The World Bank last month said it expects the Ukraine economy to contract by about 45 per cent in 2022 because of the conflict.
A more prolonged conflict will also weigh on Kyiv’s financial resources, with Moody’s estimating financing needs of around $50bn in 2022 — which is 35 per cent gross domestic product this year — and forecasting a rise in government debt to around 90 per cent of GDP from about 49 per cent at the end of 2021.
“The severity of the economic damage from the protracted military conflict will have long-lasting negative implications for the government’s finances, increasing risks to debt sustainability,” it said.
Financial support from the international community will help mitigate external and liquidity risks, Moody’s said. The agency estimates that global financial institutions and other donors have committed about $38bn, of which $5bn so far has been disbursed, since the start of the conflict.
That should cover a large portion of Ukraine’s estimated financing needs for 2022, and would come as a big relief for Kyiv. Last month, the IIF said that commitments would “certainly fall short” at a time when they were at $6bn.
This week, Group of Seven financial leaders pledged $18.4bn to Ukraine to help it pay its bills in the coming months, with the group saying it will offer more support if needed, and the US Congress gave final approval for a $40bn aid package for the country.

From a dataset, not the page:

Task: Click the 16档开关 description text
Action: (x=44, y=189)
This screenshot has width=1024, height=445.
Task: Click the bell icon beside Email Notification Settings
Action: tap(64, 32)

The recent opening of an account at the International Monetary Fund to channel donor resources for balance of payments and budgetary needs, including the possibility for countries to transfer Special Drawing Rights, will further increase funding, Moody’s said.
“The challenge for the banking system to absorb significant new sovereign debt and the potential inability to access international markets will likely keep Ukraine dependent on official funding,” it added.
The negative outlook on Ukraine suggests an upgrade is unlikely in the near term — but it could be changed to stable if the war were to end relatively soon, Moody’s said.
This would contribute to “helping to contain Ukraine’s financing needs and reducing risks to the sustainability of Ukraine’s government debt burden. Furthermore, indications that the recovery for bondholders in the event of default was expected to remain in line with a Caa3 rating could also lead to a stabilisation of the outlook.”